Filhos da guerra (Europa, Europa, Polônia, 1992), de Agnieszka Holland.
Perto do final do filme, o adolescente Solomon Perel (Marco Hofschneider), vestido com o uniforme de guerra alemão, está prisioneiro dos aliados. Ele diz ser judeu, mas os soldados não acreditam. O oficial, acreditando estar diante de um nazista, coloca a arma na mão de um judeu e diz: “Ele é seu. Faça o que quiser. Mate-o como um cão se quiser.” O judeu aponta a arma para a cabeça de Solomon.

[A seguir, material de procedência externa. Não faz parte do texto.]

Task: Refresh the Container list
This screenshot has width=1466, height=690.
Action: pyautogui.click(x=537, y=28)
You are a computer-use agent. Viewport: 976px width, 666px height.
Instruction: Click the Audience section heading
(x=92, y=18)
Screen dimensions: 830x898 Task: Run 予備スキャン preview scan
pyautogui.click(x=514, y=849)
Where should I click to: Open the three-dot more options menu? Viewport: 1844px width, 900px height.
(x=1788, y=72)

Nesse momento, o adolescente vê seu irmão Isaac (René Hofschneider) , recém-libertado de um campo de concentração. O longo abraço entre os dois é emocionante
Os irmãos caminham abraçados por uma pequena estrada. Narração em off do protagonista: “Daquele momento em diante, decidi ser apenas um judeu. Deixei a Europa e emigrei para a Palestina. E quando tive meus filhos, hesitei apenas um segundo antes de circuncidá-los.”

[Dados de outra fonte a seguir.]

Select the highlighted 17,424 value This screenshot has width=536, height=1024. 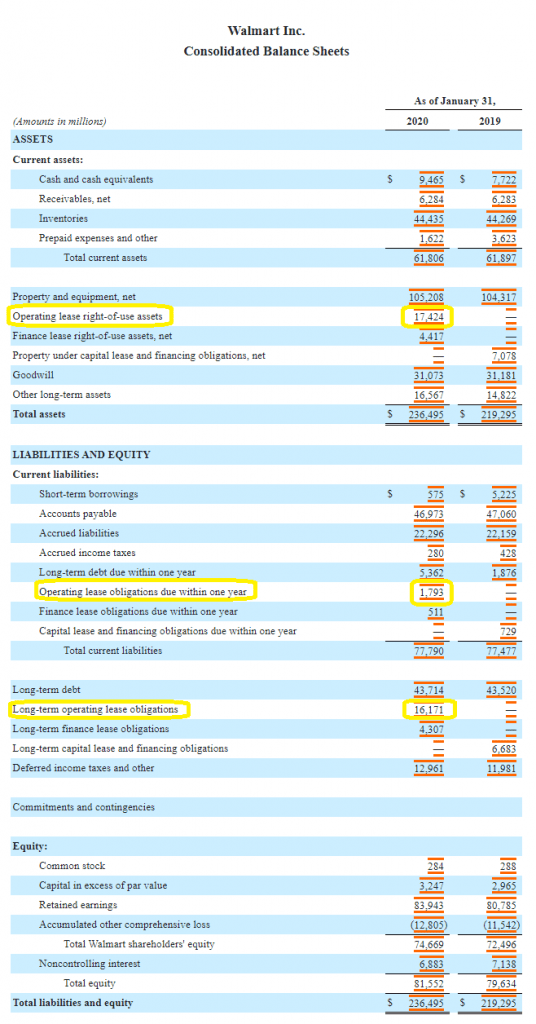tap(431, 317)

Corta para cena do verdadeiro Solomon Perel, agora um idoso, entoando um cântico religioso em frente a um lago: “Como é bom estar com seus irmãos, para se viver em paz juntos. Como é bom estar com seus irmãos para se viver em paz juntos…”
O filme da polonesa Agnieszka Holland, filha de pai judeu, é baseado no livro autobriográfico I was Hitler youth Solomon. A narrativa começa com Solomon aos treze anos de idade, na cidade de Peine, Alemanha, onde nasceu e mora com os pais e irmãos. Após A Noite dos Cristais, a família se muda para a Polônia. Quando começa a guerra, Solomon e Isaac fogem, obedecendo às ordens do pai. Os dois se separam acidentalmente durante uma travessia de barco em um rio.
A partir daí, a história de Solomon, apelidado de Jugg, se transforma em uma verdadeira jornada cinematográfica. Ele é salvo de se afogar no rio por um soldado russo. É encaminhado para um orfanato russo, onde recebe a doutrinação soviética, aprendendo o culto a Stalin. O orfanato é bombardeado, na fuga, Jugg é resgatado por uma tropa de soldados alemães. Uma série de mentiras ajuda Jugg a sobreviver. Ele diz aos soldados do reich que é alemão, escondendo sua condição judaica. Como é fluente em russo, é adotado pelos soldados que o usam como tradutor.
Durante uma batalha, Jugg supostamente rende a guarnição inimiga, quando na verdade queria se juntar a ela. Condecorado como herói, o jovem soldado é enviado para uma escola militar em Berlim, passando a fazer parte da Juventude Hitlerista.
Agnieszka Holland mescla essa narrativa trágica, de fuga, troca de identidade e luta pela sobrevivência, evitando o melodrama. Entre as cenas dramáticas, a diretora insere situações bem-humoradas, lembrando o espectador que ele está diante de um adolescente, que em meio aos escombros da guerra tem direito a se divertir, se apaixonar (por Leni, uma adolescente obcecada por Hitler), descobrir o sexo – atenção para a cena da perda da virgindade de Jugg com uma oficial nazista dentro do trem.
Solomon Perel escondeu essa história durante quase toda a sua vida. Morador de Israel, nem mesmo sua esposa e filhos sabiam da verdade. Suas memórias narram: “Meus pais e todos os vizinhos foram mortos duas semanas depois da minha partida de Lódz. Isaak permaneceu ali até a liquidação do gueto e depois foi levado a um campo de concentração. Enquanto eu estava gritando ‘Heil Hitler” e cortejando Leni, minha família estava sendo morta.”
Após sofrer um infarto em 1980, Solomon revelou a todos como sobreviveu ao Holocausto e publicou sua autobiografia. Filhos da Guerra venceu o Globo de Ouro de Melhor Filme Estrangeiro e Agnieszka Holland foi indicada ao Oscar de Melhor Roteiro Adaptado.